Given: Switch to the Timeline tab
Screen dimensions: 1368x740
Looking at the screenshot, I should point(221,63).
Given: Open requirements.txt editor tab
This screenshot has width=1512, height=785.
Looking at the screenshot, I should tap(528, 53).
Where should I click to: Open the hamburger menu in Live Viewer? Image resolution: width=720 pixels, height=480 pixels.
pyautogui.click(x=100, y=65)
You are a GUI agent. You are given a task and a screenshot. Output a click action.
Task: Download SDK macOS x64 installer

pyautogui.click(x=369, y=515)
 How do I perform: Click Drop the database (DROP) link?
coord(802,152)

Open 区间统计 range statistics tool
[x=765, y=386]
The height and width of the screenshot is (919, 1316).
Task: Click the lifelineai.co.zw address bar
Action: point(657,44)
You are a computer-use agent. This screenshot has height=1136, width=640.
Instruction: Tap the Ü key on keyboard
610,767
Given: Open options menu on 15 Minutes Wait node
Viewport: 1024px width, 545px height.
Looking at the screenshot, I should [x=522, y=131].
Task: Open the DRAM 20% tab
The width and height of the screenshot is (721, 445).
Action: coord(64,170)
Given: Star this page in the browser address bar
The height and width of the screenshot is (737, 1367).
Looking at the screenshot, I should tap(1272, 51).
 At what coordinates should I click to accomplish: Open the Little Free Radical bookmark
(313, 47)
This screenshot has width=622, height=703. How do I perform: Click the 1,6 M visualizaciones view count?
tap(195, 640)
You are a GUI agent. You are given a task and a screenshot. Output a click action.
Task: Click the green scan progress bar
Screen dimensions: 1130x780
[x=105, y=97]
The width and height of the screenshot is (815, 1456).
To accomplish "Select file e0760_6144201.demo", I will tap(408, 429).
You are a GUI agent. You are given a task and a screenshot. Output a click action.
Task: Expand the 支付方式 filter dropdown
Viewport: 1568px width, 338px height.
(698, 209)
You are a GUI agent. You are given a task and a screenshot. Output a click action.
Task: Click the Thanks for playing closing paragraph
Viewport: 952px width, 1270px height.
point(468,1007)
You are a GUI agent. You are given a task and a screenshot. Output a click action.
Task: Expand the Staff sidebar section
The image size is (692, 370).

● ● ●

§ **WHAT YOU WILL DO**
What are the lines from the one containing "The width and height of the screenshot is (721, 445)." through the end of the material? Reproduce them exactly, both ends included, with nothing added.

§ **RESPONSE TO THIS TASK**
The width and height of the screenshot is (721, 445).
Action: coord(64,170)
Given: Star this page in the browser address bar
The height and width of the screenshot is (737, 1367).
Looking at the screenshot, I should tap(1272, 51).
 At what coordinates should I click to accomplish: Open the Little Free Radical bookmark
(313, 47)
This screenshot has width=622, height=703. How do I perform: Click the 1,6 M visualizaciones view count?
tap(195, 640)
You are a GUI agent. You are given a task and a screenshot. Output a click action.
Task: Click the green scan progress bar
Screen dimensions: 1130x780
[x=105, y=97]
The width and height of the screenshot is (815, 1456).
To accomplish "Select file e0760_6144201.demo", I will tap(408, 429).
You are a GUI agent. You are given a task and a screenshot. Output a click action.
Task: Expand the 支付方式 filter dropdown
Viewport: 1568px width, 338px height.
(698, 209)
You are a GUI agent. You are given a task and a screenshot. Output a click action.
Task: Click the Thanks for playing closing paragraph
Viewport: 952px width, 1270px height.
point(468,1007)
You are a GUI agent. You are given a task and a screenshot. Output a click action.
Task: Expand the Staff sidebar section
The image size is (692, 370).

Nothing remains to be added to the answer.